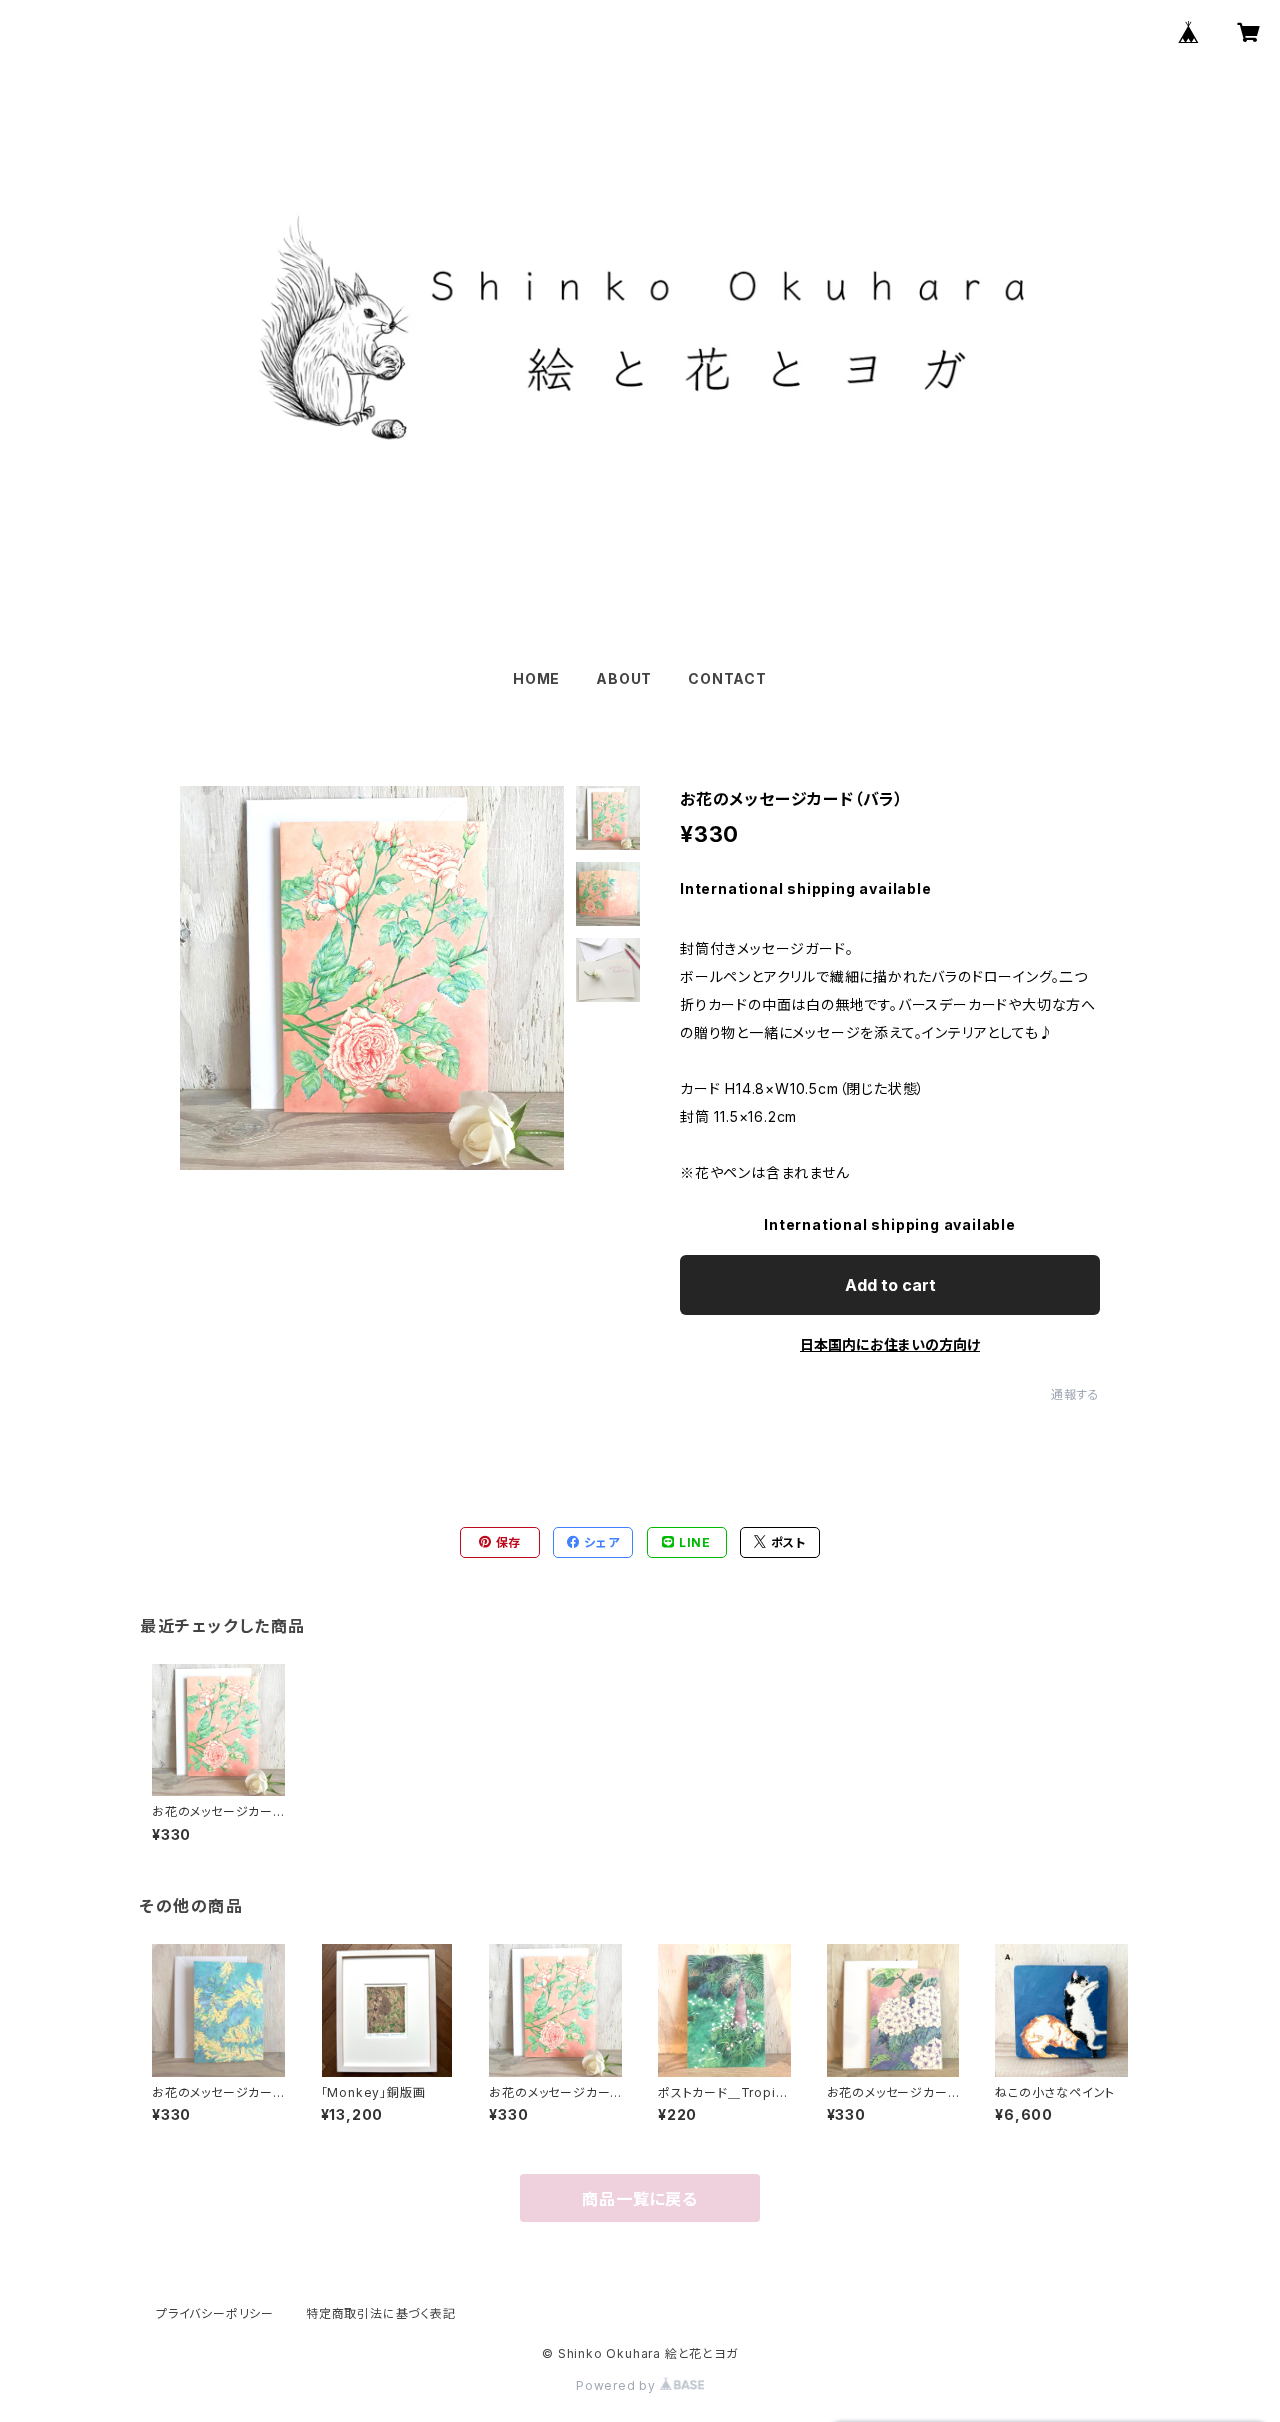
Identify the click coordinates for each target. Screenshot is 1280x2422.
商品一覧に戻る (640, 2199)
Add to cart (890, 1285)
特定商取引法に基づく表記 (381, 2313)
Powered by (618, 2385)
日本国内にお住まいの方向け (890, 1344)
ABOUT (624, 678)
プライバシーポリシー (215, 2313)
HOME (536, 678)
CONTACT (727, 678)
.....
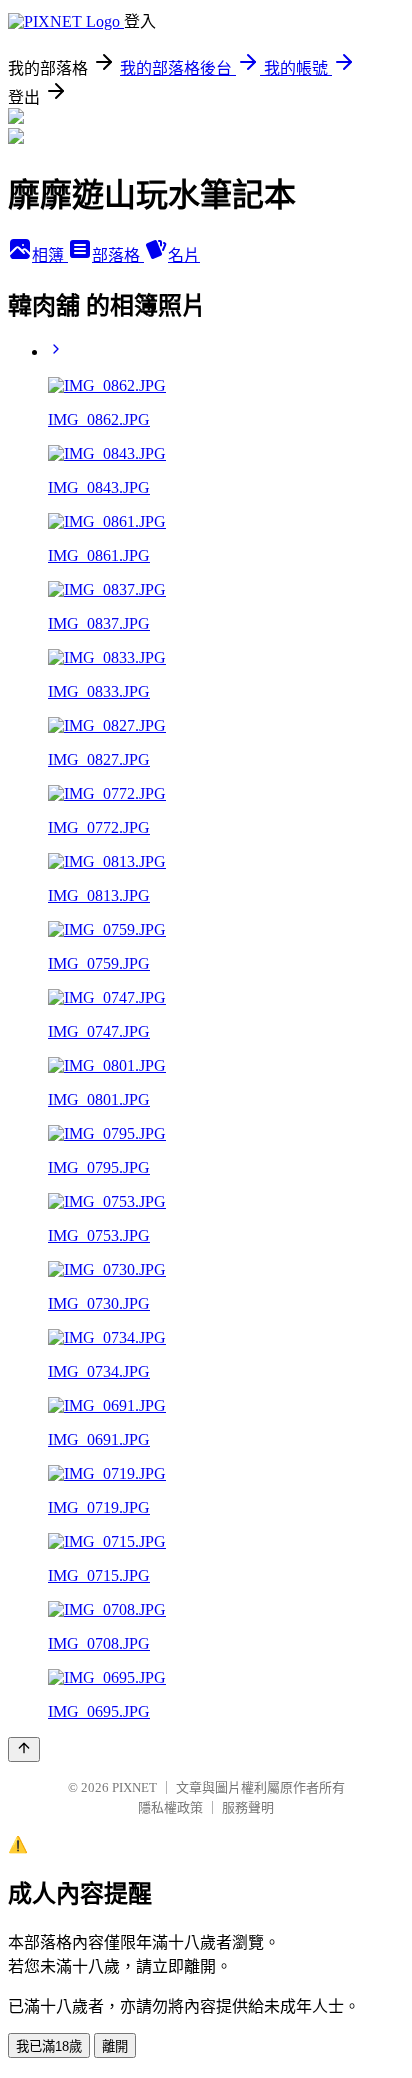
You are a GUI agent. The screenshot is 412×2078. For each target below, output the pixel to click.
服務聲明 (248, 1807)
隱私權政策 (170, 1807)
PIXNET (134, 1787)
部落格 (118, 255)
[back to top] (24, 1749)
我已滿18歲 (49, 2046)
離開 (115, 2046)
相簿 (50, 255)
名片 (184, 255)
.....
In the data above, find the line that contains "Identify the click" and the line that contains "CONTACT (727, 678)". Repeat exactly those lines and every line between them, and only those.

Identify the click coordinates for each target. Screenshot is 1280x2422.
商品一覧に戻る (640, 2199)
Add to cart (890, 1285)
特定商取引法に基づく表記 (381, 2313)
Powered by (618, 2385)
日本国内にお住まいの方向け (890, 1344)
ABOUT (624, 678)
プライバシーポリシー (215, 2313)
HOME (536, 678)
CONTACT (727, 678)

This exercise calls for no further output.